## What is expected:
Reproduce the news report below on the shooting in Alabama word for word, in full.

**** Exercise text

Washington: At least four people were killed and several injured in a Saturday night shooting in the US state of Alabama, police said, as multiple reports said the victims had been celebrating a teen birthday party.
Local news reports said the shooting occurred at a Sweet 16 birthday party at a dance studio in Dadeville, a small town northeast of the state capital Montgomery, with at least 20 people shot.
"Currently there have been four confirmed fatalities and multiple injuries," the Alabama Law Enforcement Agency said in a statement Sunday, without stating whether a suspect has been detained or identified.
Local media and witnesses have said several wounded people, many of them teens, were transported to local hospitals for medical attention.
Annette Allen said her grandson Phil Dowdell, a high school senior due to graduate within weeks, was among those who died. He was celebrating his sister Alexis's 16th birthday when gunfire ripped through the party.
"He was a very, very humble child. Never messed with anybody. Always had a smile on his face," Allen told the Montgomery Advertiser, adding that Dowdell's mother was also shot and wounded.

********
**** Information provided

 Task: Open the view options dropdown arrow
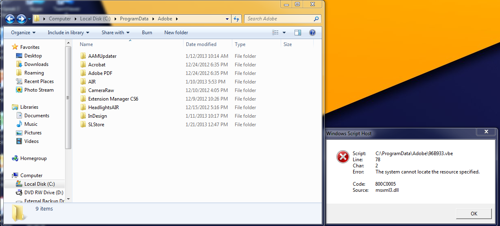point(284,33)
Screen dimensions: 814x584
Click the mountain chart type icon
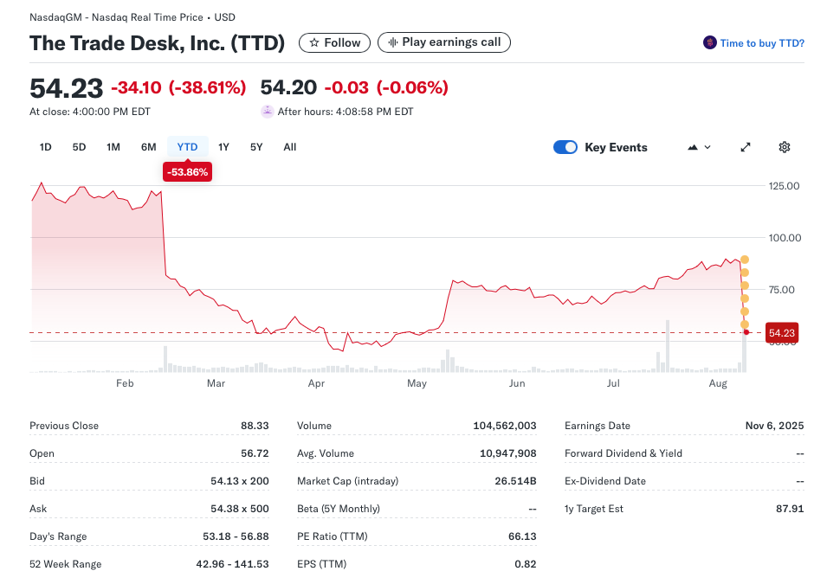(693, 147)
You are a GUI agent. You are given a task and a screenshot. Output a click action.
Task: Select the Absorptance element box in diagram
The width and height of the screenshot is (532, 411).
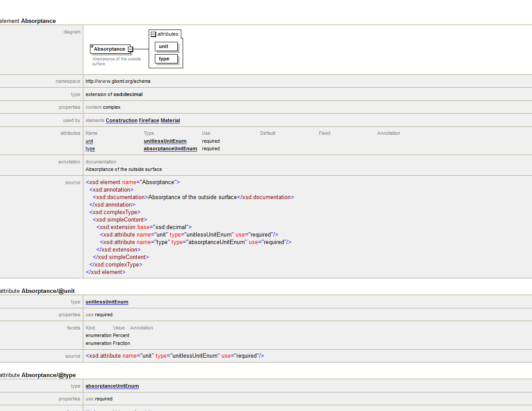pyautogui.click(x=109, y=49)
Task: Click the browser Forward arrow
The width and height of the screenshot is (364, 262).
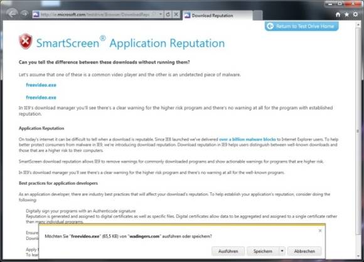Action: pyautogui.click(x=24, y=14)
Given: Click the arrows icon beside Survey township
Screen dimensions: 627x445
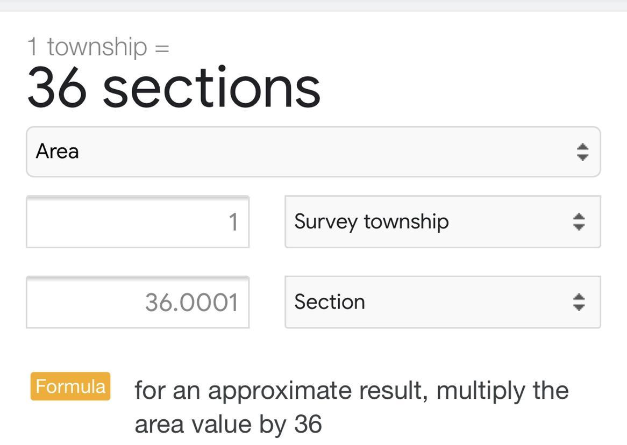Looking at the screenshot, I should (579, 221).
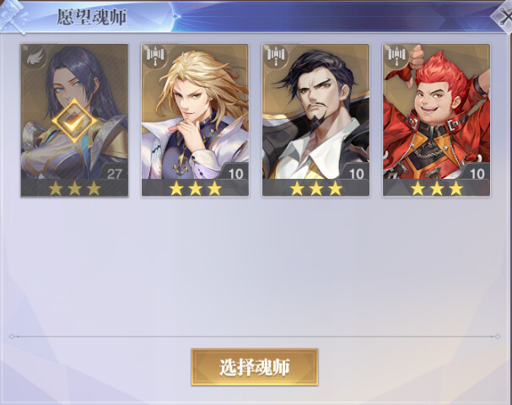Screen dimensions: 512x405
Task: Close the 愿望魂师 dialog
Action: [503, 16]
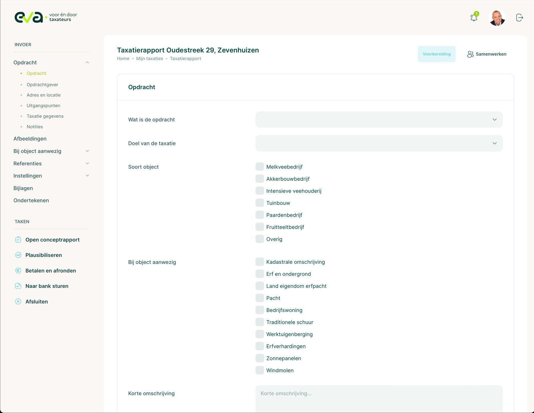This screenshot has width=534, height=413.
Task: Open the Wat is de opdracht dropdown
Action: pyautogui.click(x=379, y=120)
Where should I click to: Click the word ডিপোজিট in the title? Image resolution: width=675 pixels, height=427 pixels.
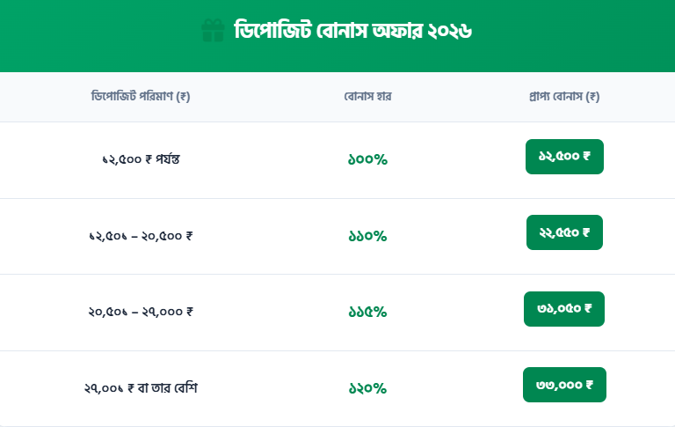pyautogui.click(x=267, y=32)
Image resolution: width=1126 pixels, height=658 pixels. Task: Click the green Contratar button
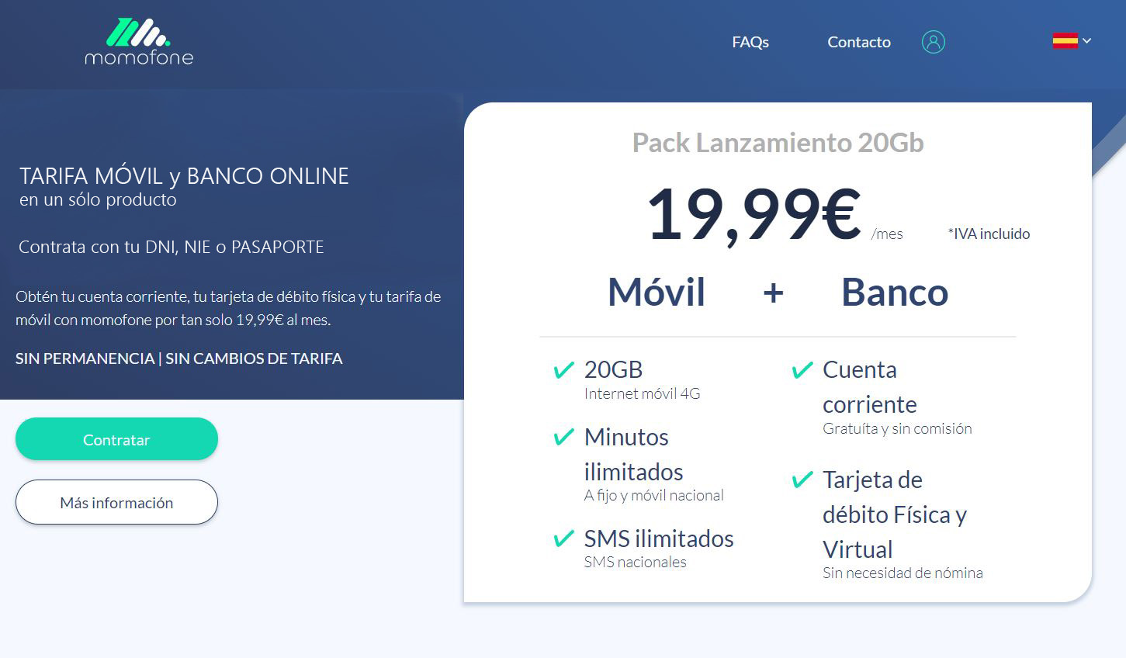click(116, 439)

********
**** Information provided

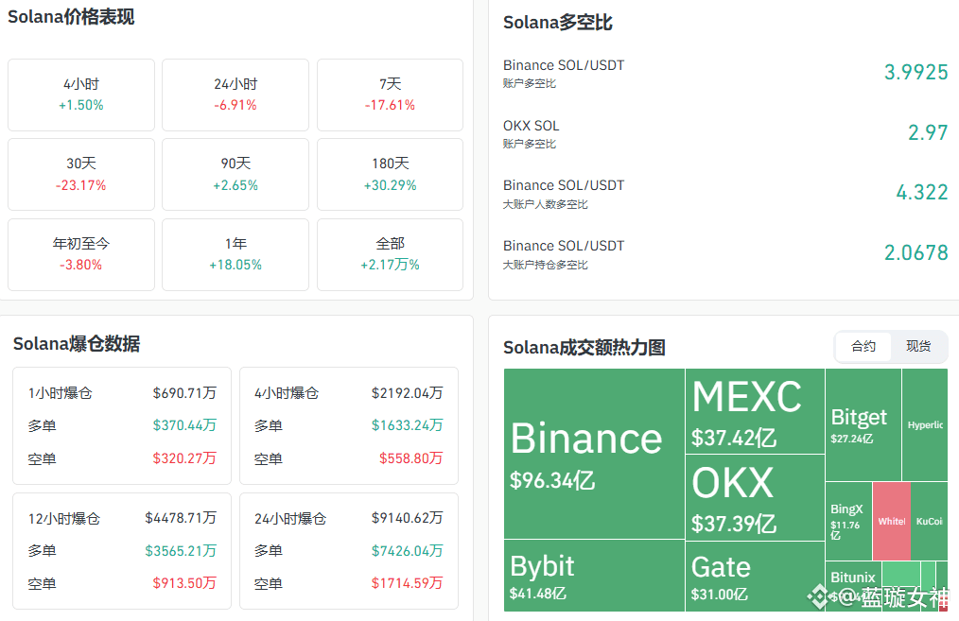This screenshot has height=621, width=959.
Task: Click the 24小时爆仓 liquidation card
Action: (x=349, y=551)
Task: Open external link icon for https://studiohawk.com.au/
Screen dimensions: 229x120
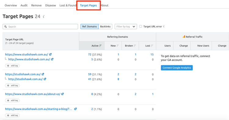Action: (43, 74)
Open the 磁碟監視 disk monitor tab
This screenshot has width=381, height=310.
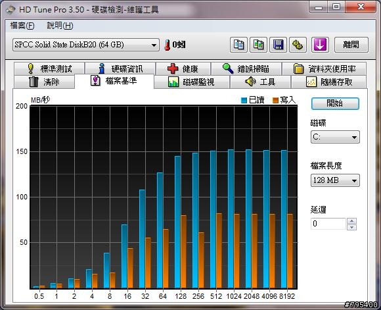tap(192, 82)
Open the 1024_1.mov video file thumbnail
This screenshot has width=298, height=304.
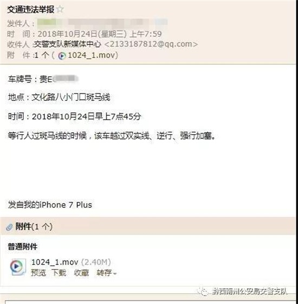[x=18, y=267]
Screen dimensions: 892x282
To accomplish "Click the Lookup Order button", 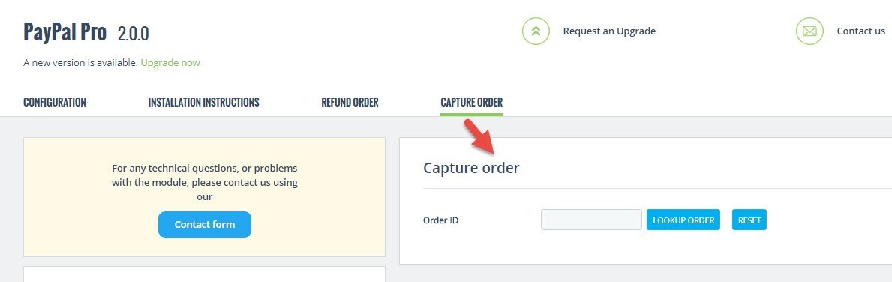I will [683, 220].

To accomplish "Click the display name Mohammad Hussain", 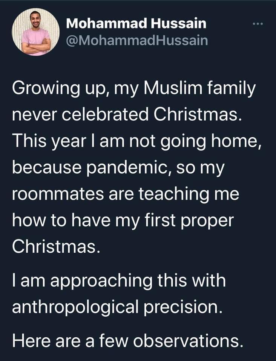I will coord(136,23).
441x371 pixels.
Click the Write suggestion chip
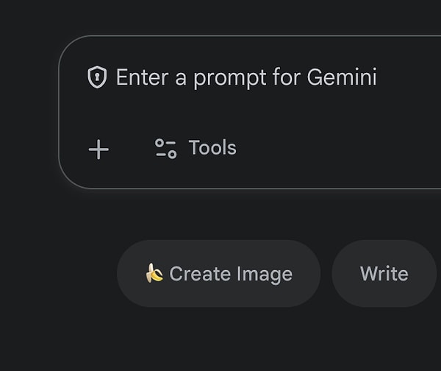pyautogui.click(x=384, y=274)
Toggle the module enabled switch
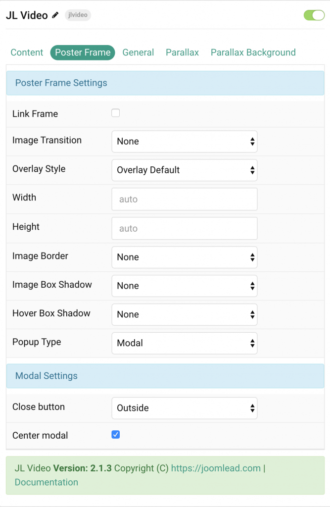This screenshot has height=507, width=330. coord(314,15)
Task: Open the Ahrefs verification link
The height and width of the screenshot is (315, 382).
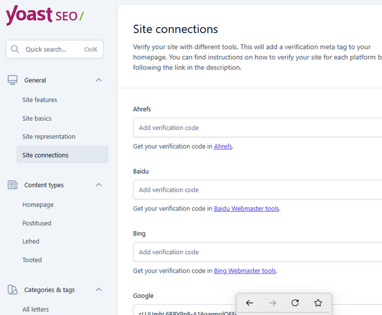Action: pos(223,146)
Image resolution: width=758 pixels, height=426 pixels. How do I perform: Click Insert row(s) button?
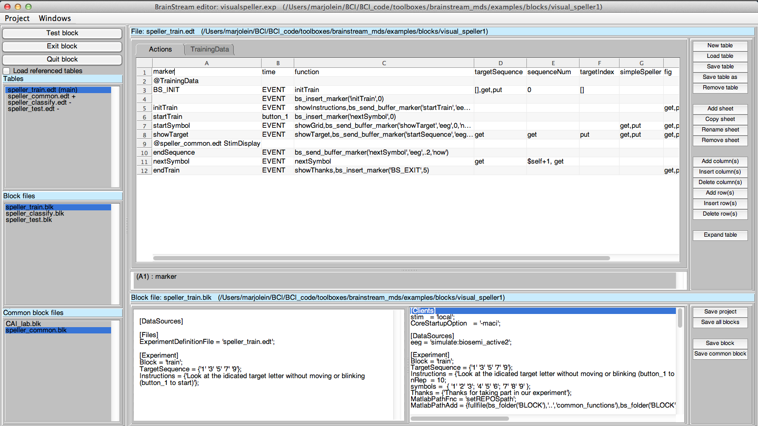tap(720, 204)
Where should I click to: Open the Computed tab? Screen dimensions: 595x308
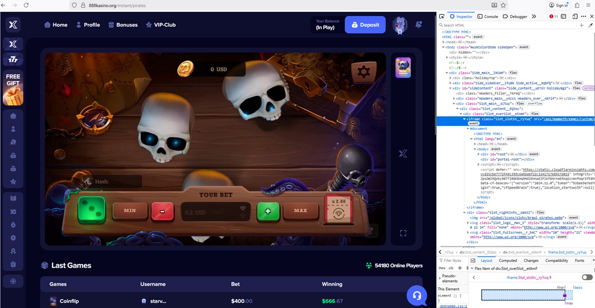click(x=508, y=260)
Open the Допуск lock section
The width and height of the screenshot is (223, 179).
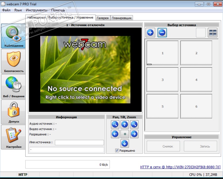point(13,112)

********
**** Information provided

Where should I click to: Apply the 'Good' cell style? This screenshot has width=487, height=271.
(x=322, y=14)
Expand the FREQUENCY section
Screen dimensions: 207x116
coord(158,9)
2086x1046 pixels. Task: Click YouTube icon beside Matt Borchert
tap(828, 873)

********

## Written answer:
Washington: At least four people were killed and several injured in a Saturday night shooting in the US state of Alabama, police said, as multiple reports said the victims had been celebrating a teen birthday party.
Local news reports said the shooting occurred at a Sweet 16 birthday party at a dance studio in Dadeville, a small town northeast of the state capital Montgomery, with at least 20 people shot.
"Currently there have been four confirmed fatalities and multiple injuries," the Alabama Law Enforcement Agency said in a statement Sunday, without stating whether a suspect has been detained or identified.
Local media and witnesses have said several wounded people, many of them teens, were transported to local hospitals for medical attention.
Annette Allen said her grandson Phil Dowdell, a high school senior due to graduate within weeks, was among those who died. He was celebrating his sister Alexis's 16th birthday when gunfire ripped through the party.
"He was a very, very humble child. Never messed with anybody. Always had a smile on his face," Allen told the Montgomery Advertiser, adding that Dowdell's mother was also shot and wounded.